Williamson v. Spivey, 224 N.C. 311 (1944)

May 10, 1944 · Supreme Court of North Carolina
224 N.C. 311

MELVIN WILLIAMSON v. M. D. SPIVEY.

(Filed 10 May, 1944.)

1. Boundaries § 7: Reference §§ 4a, 12—

In a proceeding to establish the dividing line between two adjoining landowners, where the original papers had been lost and substituted *312pleadings filed and reference made, apparently without objection, the report of the referees reciting that the reference was for finding the true dividing line and the trial court finding the report of the referees to be in compliance with their appointment to determine the matters at issue, motion of plaintiff to remand to the clerk, on the averment that the reference was simply to locate the “agreed line,” was properly overruled, and, after hearing and overruling exceptions to the report, there was no error, in a judgment confirming same.

2. Judgments § 30—

The principle of omma rite acta pr'aesumuntur and prima facie presumption of rightful jurisdiction arise from the fact that a court of general jurisdiction has acted upon a matter.

3. Reference §§ 4a, 12: Appeal and Error § 37e—

On a reference without objection, the findings of the referee, when approved by the trial court, are conclusive on appeal, unless there be no evidence to support them or some error of law has been committed in the hearing of the cause.

Barnhill, J., took no part in the consideration or decision of this case.

Appeal by plaintiff from Burney, J., at October Term, 1943, of Columbus.

Special proceeding to establish dividing line between adjoining landowners.

It appears that summons was issued and petition duly filed 15 November, 1934; that referees were appointed at the August Term, 1936, a majority of whom filed tbeir report 1 October, 1941; that th© original papers have been lost; that order was entered at the July Term, 1942, permitting “substitute pleadings,” which have been filed, and that order was entered by Judge Leo Carr at the December Term, 1942, adjudging “that the Report of the Referees heretofore appointed by the court to determine the matters at issue in this cause, complies with said orders and is the Report of said orders and is the Report of said Referees . . . and the plaintiff, through counsel, having no objection to said finding, the court in its discretion allows the plaintiff until Monday, December 1, 1942, to file any exceptions to said report he may be advised are proper.”

Thereafter the plaintiff lodged motion to remand to the clerk with direction that he proceed as in special proceedings to establish the disputed boundary line. Overruled; exception.

Exceptions were thereupon filed to the report of the referees, which were heard and overruled at the October Term, 1943.

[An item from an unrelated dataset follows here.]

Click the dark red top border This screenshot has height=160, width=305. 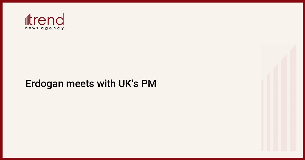(153, 1)
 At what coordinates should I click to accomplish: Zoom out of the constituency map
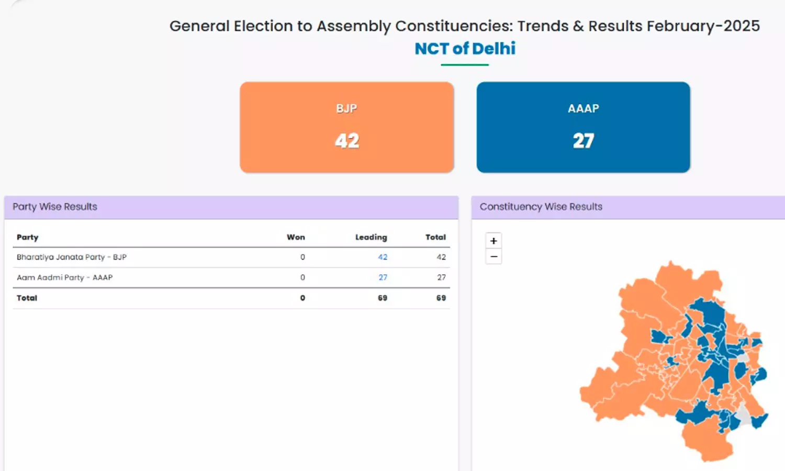pos(494,256)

From judgmnt confirming the report of the referees, the plaintiff appeals, assigning errors.

*313 Ya/rser, McIntyre & Henry for plaintiff, appellant.

No counsel appearing for defendant.

Stacy, C. J.

The motion of the plaintiff to remand to the clerk perhaps would have been allowed, but for the order entered at the Becember Term, 1942, finding the report of the referees to be in compliance with their appointment, “to determine the matters at issue,” and this finding was made without objection on the part of the plaintiff. It is recited in the report that the cause was referred to the referees “for the purpose of finding the true dividing line between the lands of the plaintiff . . . and the lands of the defendant.” McIntosh on Procedure, 563. True, the plaintiff avers the reference was simply to locate the “agreed line,” but the report indicates a different understanding on the part of a majority of the- referees, which was confirmed by Judge Carr without objection.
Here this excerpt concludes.